By Dirk Trotter
There, that ought to do it. As you all know, I am running the Democratic nomination for President of the United States. Like my sister-in-arms Hillary Clinton, I have been dismissed by the Beltway Insider Talking Head Punditocracy, that indeterminate mass of pusillanimous snobbery. They have tried, in their vile and bookish manner, to distract voters with heady concepts like addition (Chris Matthews said, “He’s not on the ballot in any state or territory, therefore he cannot attain more than 0 delegates.” Pheh.) and relativity (a Washington Post editorial said, “Trotter’s claims of momentum sound weak; he did double his vote total this week, although most likely because he wrote himself in on the ballot in his home state of Oregon.” Momentum’s momentum, eat it WaPo!) and message (Bill O’Reilly said, “As far as I can tell, he doesn’t even have a platform or even a single issue which he can support with any level of detail.” Elitist.) and money (The NY Times notes, “Trotter’s loaned his campaign it’s entire war chest, and he’s amassed a sizeable campaign debt – if you consider $17 sizeable. According to FEC records filed last week, the campaign bought itself one nice dinner and dessert at Applebee’s. This guy’s a joke.” Why? Because I like Applebee’s? My high school marching band’s picture is on the wall and you can see the top of my head if you look closely. What’s more American, you pigs? The joke’s on you.).
It’s hard to win the nomination when you can’t raise money or get any kind of recognition. But as my compatriot, the honorable Mrs. Clinton, has shown, what matters most in winning voters’ hearts are perception and the willing suspension of disbelief. A thing is only impossible if you admit it’s impossible, and even if it winds up not working out anyway, that doesn’t prove it was impossible, just a one-off-type deal, is all. And I will never, ever give a fair assessment of my chances. I leave that up to the pundits.
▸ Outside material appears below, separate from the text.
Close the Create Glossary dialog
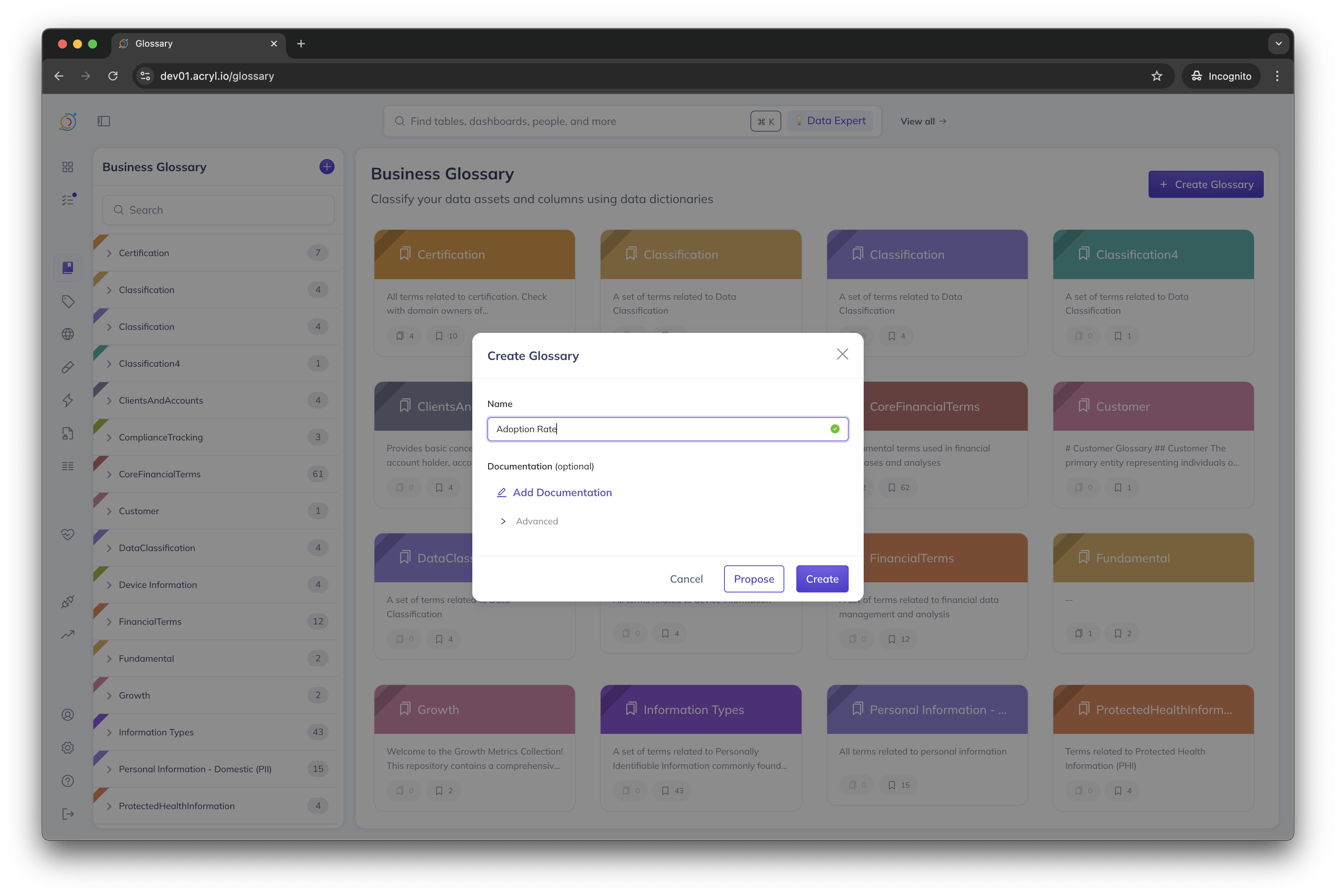 coord(842,354)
You shitheads! I wish my job was to spend hours of every night speculating and making snarky comments and referring to things as “Breaking News” as if I hadn’t made that exact news in a prediction two months prior (and every day since). I wish someone paid me to figuratively spin the “truths” – or “flip the burgers,” if you will – to fit some trite, insipid narrative that sells ad time. As opposed to my job where I quite literally flip burgers. There is a kind of truth in that, I suppose. In that it’s what I really do. In exchange for money.
Anyway, my point is that the dick-faced scumbag media elitists refuse to let the election play out in the polling booth. Oh, sure, they claim to be doing a service to the country by proffering news and analysis of the day’s relevant events, but what good do they really do? Who are they helping if not the little guy? Like Barack Obama wasn’t born with the kid from Silver Spoons in his mouth, as they say. Think about it: given how this country rallies around the underdog, shouldn’t a poor black kid with an immigrant father be considered the favorite from the day he entered this race? We whiteys can’t even talk about race without stepping on our own scrotums –doesn’t that leave us disadvantaged?
Breaking news for the favoritist newscasters: stop clouding the picture with your opinions like “it would be nearly impossible mathematically for Obama to lose the nomination.” I’m with Hillary here, anything can happen, let’s wait until all the votes are cast. And it’s sure worked for her; all she’s had to do is overtly foster unflattering social tendencies and encourage communal living in this her perpetual state of denial. Here’s how it works: she blames the media for not visiting in her bastardized version of reality, the media cowers in faux remorse and self doubt. They’ll just continue inflate her miniscule chances based entirely on the volume of that shrill voice of hers – until her official defeat as the delegates cast their ballots at the Democratic convention in August. And in my acceptance speech, I will thank her from the bottom of my heart for her vision, courage, and leadership. Anyone who suggests differently is totally gay.